The national law echoes dozens of state and local government use bans. TikTok USA is currently fighting for its existence as a Chinese-owned business with a rising likelihood that it will have to deny from ByteDance to continue to be available on US devices.
Before President Joe Biden arrived and adopted a less extreme stance, former President Donald Trump asked that TikTok operations in the US be sold to a US corporation, Oracle.
But last month, when ByteDance was forced to acknowledge that staff members inappropriately accessed TikTok data to track journalists and find the source of leaks to the media, sentiment toward TikTok severely worsened.
The criticism even spread to other Western nations, with French President Emmanuel Macron accusing the Chinese social network last month of restricting material and fostering young people’s addiction to the internet.
Comprehensive package
Through the secret interagency Committee on Foreign Investment in the United States, TikTok has been working for months to get a long-term agreement with the US government (CFIUS).
According to reports, TikTok and the Biden administration were about to announce a long-term agreement that would have specified stringent protections for the data of US users.

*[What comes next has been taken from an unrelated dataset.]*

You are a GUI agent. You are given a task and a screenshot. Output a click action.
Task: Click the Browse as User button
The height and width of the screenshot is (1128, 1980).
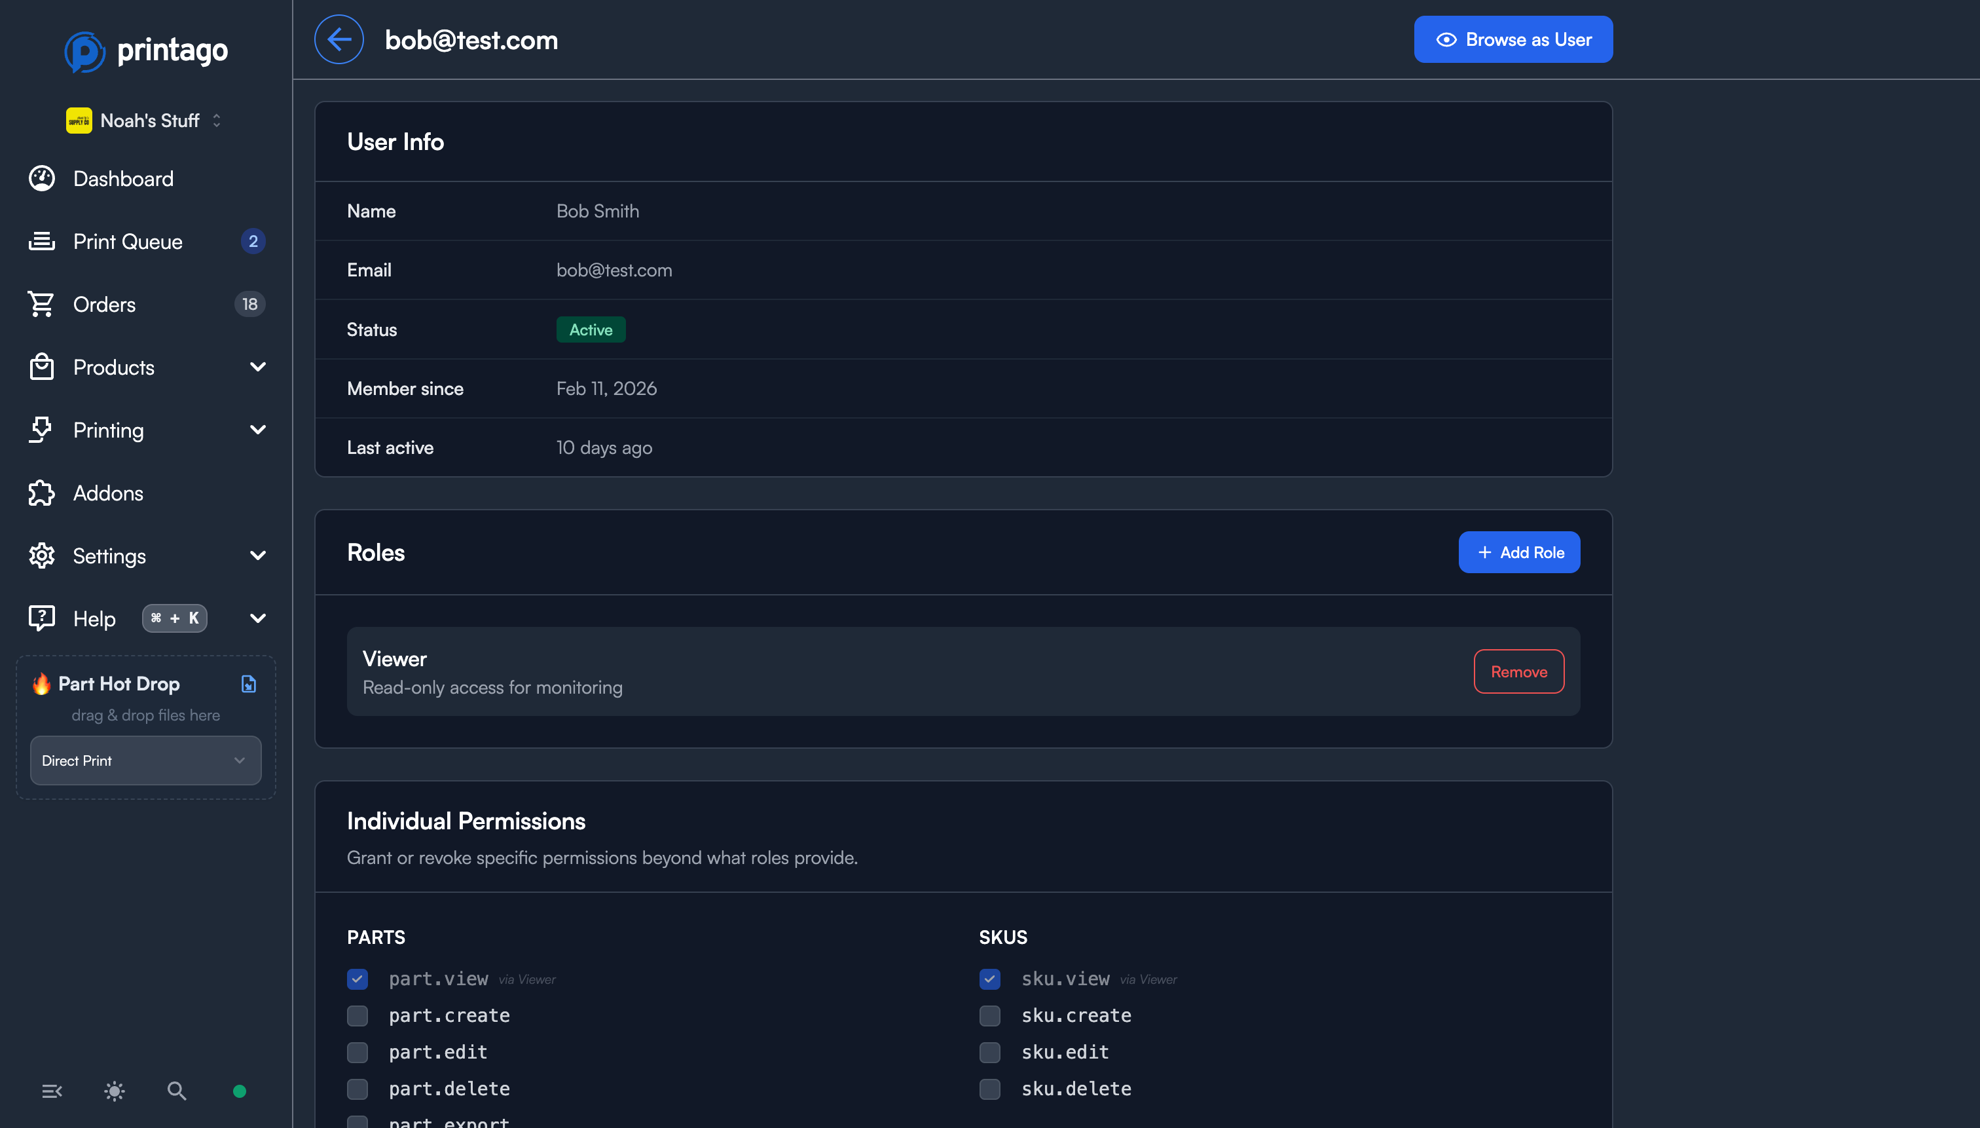[x=1513, y=39]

According to Brooke Oberwetter, a representative for TikTok, “The CFIUS is considering a comprehensive package of measures with layers of independent and government scrutiny… well beyond what any peer firm is doing today.”
But this arrangement has been made after the criticism by Christopher Wray, FBI Director, who said that he sees TikTok as a threat to national security.
Last month, Wray warned that the Chinese could control the algorithm of the app and will leave users in the US vulnerable to a government that doesn’t share our values.
TikTok strongly refutes the existence of such regulations by the Chinese government.